If you break down what a moving average equation for e.g. $t=10$ days actually looks like, you’ll see:

$$ \begin{align} v_{10} &= (1-\beta) \theta_{10} + \beta v_9 \newline &= (1-\beta) \theta_{10} + \beta( (1-\beta)\theta_9 + \beta v_9) \newline &= (1-\beta) \theta_{10} + (1-\beta) \beta \theta_9 + (1-\beta)\beta^2 \theta_8 + (1-\beta) \beta^3 \theta_8 + … \end{align} $$

if you take out the $(1-\beta)$, you are left with a sum which can actually be decomposed into an elementwise multiplication of $[\theta_{10}, \theta_9, … , \theta_1]$ and $[1, \beta, \beta^2, … \beta^9]$.

The former is simply the dataset of what we are measuring over time (log of daily temperatures). But what’s $[1, \beta, \beta^2, … \beta^9]$? This is actually the vectorization of the Taylor polynomial expansion of $e^\beta$! This is where the “exponential” from Exponentially Weighted Average comes from.

Implementation

The pseudo algorithm runs like this:

Vt = 0
Repeat{
  Get next theta_t
  Vt := beta * v_0 + (1 - beta)*theta_t
}

Notice how we don’t need more memory every time we do an iteration, and that it only involves 1 operation. This is why it’s so efficient.

Note: why is $v_t$ initialized as 0? This is in fact not good practice. If you initialize as zero, the beginnings of your moving average isn’t actually a good fit for your data (because there’s no previous elements to average it with)! So, we do something called bias correction. We scale down $v_t$ by $\frac{v_t}{1-\beta^t}$. Updated equation:

$$ v_t = \frac{\beta v_{t-1} + (1-\beta)\theta_t}{1-\beta^t} $$

This allows smaller values of $t$ to scale up the predicted $v_t$ so that it doesn’t trail to 0. At future $t$ sufficiently later, the denominator becomes essentially 1 (since $\beta < 1$, so $\beta^t \rightarrow 0$), keeping it consistent with what we had before.

Momentum

Momentum is a technique added on top of GD, leveraging EWA to make things better. It computes an exponentially weighted average of the gradients, and uses that average to update the parameters in training. It almost always works faster than the standard GD.

The pseudocode for momentum is the following:

v_dw = 0, v_db = 0

On iteration t:
    Compute dW, db on current mini-batch  # gradients wrt. W and b
    v_dW = beta * v_dW + (1 - beta) * dW  # compute exponentially weighted averages
    v_db = beta * v_db + (1 - beta) * db  #         for W and b

    W := W - LR * v_dW                    # update with learning rate and EWA of W and b
    b := b - LR * v_db

This essentially smoothens out the learning steps of GD. You can also think of it in a physical sense: let’s pretend the cost function can be visualized with a sheet, and our error minimization is the journey of a ball rolling to the bottom. As the ball gains “momentum” it is less disturbed on the way down from external forces (new gradients), keeping it “on track” to reach the bottom.

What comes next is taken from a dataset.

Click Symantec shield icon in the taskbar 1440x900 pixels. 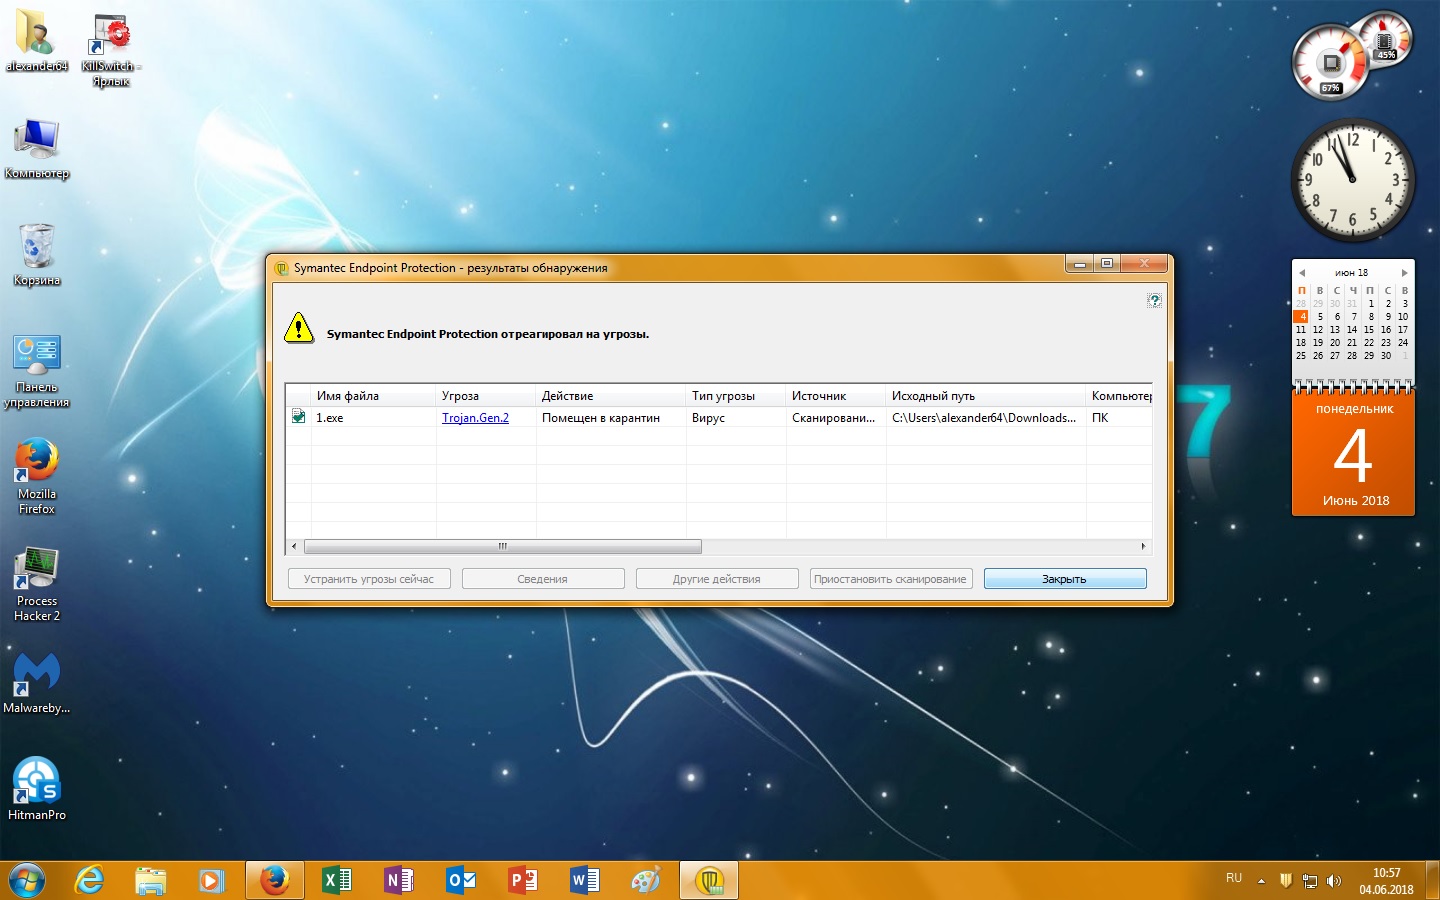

Specifically, it damps oscillatory behaviour during GD by combining gradients with opposite signs. It builds up speed in directions with a gentle but consistent gradient.

Specifics

In practice, we have two hyperparameters: learning rate LR and beta.

What about bias correction? In practice, we don’t actually use it. This is because most of the time, with sufficient data, after several examples our moving average will have attained the value it should be around.

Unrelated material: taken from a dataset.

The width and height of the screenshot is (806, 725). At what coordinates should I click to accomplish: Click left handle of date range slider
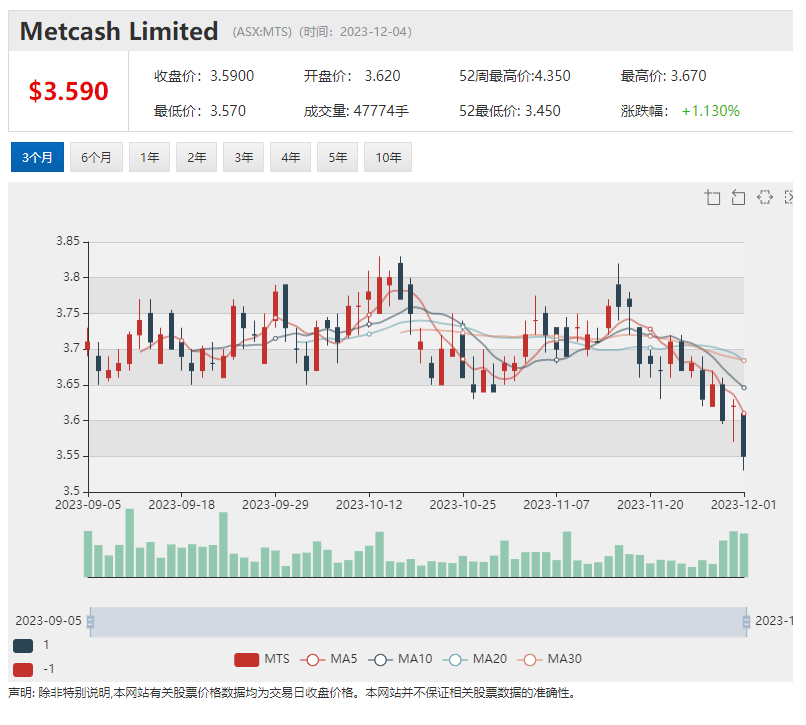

I also wanted to touch on specific behaviours of momentum. If the error surface resembles a smooth tilted plane, you can image momentum allowing the “ball” (AKA our current $J(W,b)$) to reach terminal velocity. This allows it to be much faster than GD.

If momentum fascinates you, there’s further readings you can do on this. Countless ways of improving momentum have been proposed for many years. One of such is using Nesterov method. Vanilla momentum first computes the gradient and then takes a jump in the direction of the accumulated gradient. The Nesterov method first makes the jump in the direction of the previous accumulated gradient, and then corrects the current gradient. This is based off the principle of “better to correct a mistake after you make it, than before it happened”.

RMSprop

RMSprop stands for Root Mean Squared Propagation. This is really similar to momentum. The motivation for RMSprop is to similarly prevent oscillations during GD. During GD, we may get oscillations on the way down to minimzing the cost function. This is akin to taking a ramp down (going zig zag) a hill, rather than a direct flight of stairs. This wastes time, so we want to include designs in our algorithm to penalize this perpendicular oscillating behaviour. The algorithm is as follows:

On iteration t:
    Compute dW, db on current mini-batch    # gradients wrt. W and b
    S_dW = beta * S_dW + (1 - beta) * dW^2  # compute exponentially weighted averages
    S_db = beta * S_db + (1 - beta) * db^2  #         for W and b

    W := W - LR * dW/(sqrt(S_dW) + epsilon)  # update with learning rate and EWA of W and b
    b := b - LR * db/(sqrt(S_db) + epsilon)

explaining the code:

  • dW^2 is an elementwise squaring operation on the dW matrix. Same with db^2.
  • S_dw and S_db are simply the moving averages of the gradients (used another variable S to differentiate between momentum’s v).
  • very small manually set epsilon term prevents us from ever dividing by 0 (reasonable default is $10^{-8}$)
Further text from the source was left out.